医療コラム 長期入院療養の高校生にオンライン授業参加の機会を!
論説室 後藤 克幸

長期入院療養する子どもたちのための学校教育は今、現状どうなっているのでしょうか?小中学校については義務教育ですので、病院内に院内学級が設置され、教師の訪問授業を受けることができる環境が整備されています。ところが高校は義務教育でないという理由で、高校生が病院で長期療養する場合、公的な支援の対象外となってしまうのです。そのため、休学や退学を迫られる厳しい現実に直面します。

こうした現状を改善するため、名古屋大学病院の小児科医やソーシャルワーカー、県内の主な病院の小児科医、さらに当事者の高校生と家族200人余りによって「病気療養中の高校生のオンラインによる授業参加を実現する会」という組織が作られ、入院中でもインターネット回線を活用したリモート授業の形で高等学校の授業に参加できる環境の整備を求める要望書を、8月11日、愛知県に提出しました。

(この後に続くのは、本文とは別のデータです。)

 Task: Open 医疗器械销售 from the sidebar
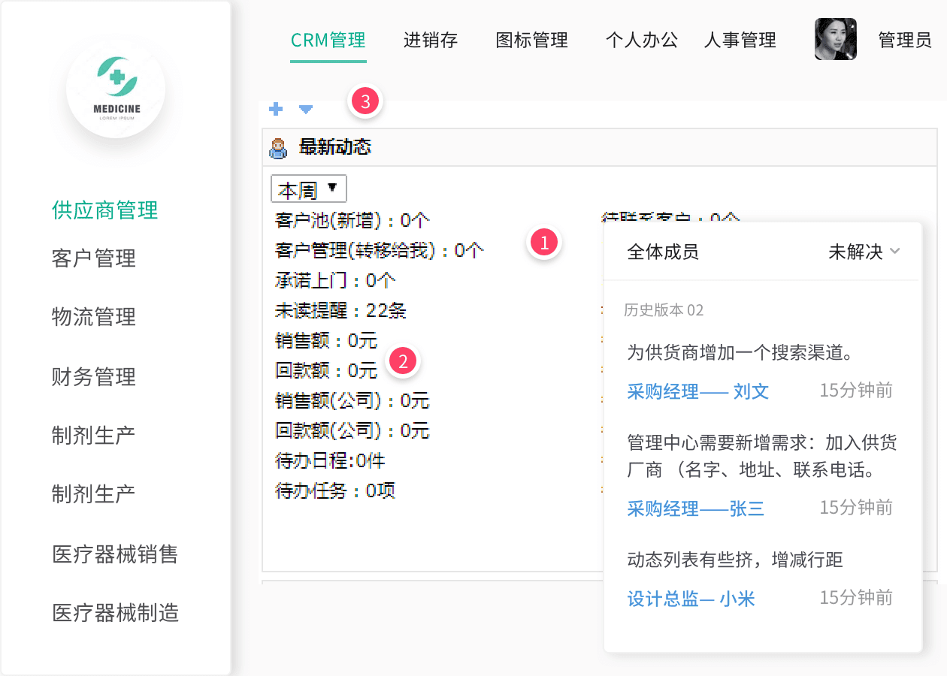pos(115,554)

県立高校の場合は週に3回学校の訪問教育が提供されるのですが、1回の訪問時間は2時間で、1年間の単位を取得するには十分ではありません。要望書には「コロナ禍でリモート回線を利用した遠隔授業の可能性とその環境は整いつつある。高校が義務教育ではないとはいえ、現状では、ほとんどの子どもたちが高校へ進学している。高校生の長期入院療養者に対して、学校と病室をインターネットでつなぐオンライン授業に参加できる環境を整備することが求められている」という主張が記されています。

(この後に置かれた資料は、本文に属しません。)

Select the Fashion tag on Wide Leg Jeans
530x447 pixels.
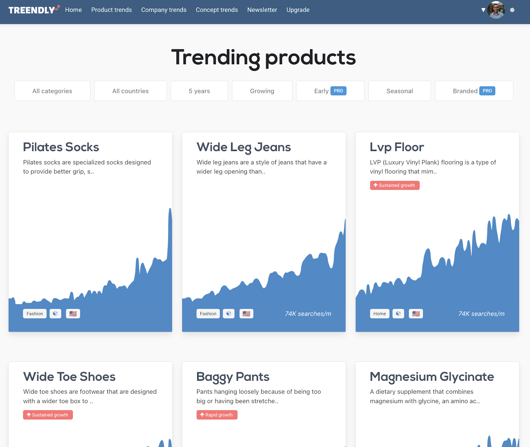pos(208,313)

こうした環境を整えることは、長期療養中の高校生の学習意欲と闘病意欲の向上につながり、さらに、クラスメイトにとっても、多様な立場の仲間への配慮や支援について学ぶ貴重な機会にもなります。愛知県は、この要望を受けて、「来年度中の実現を目指し準備を進めたい」と、前向きな意向を示しています。要望の実現の可能性が高まっています。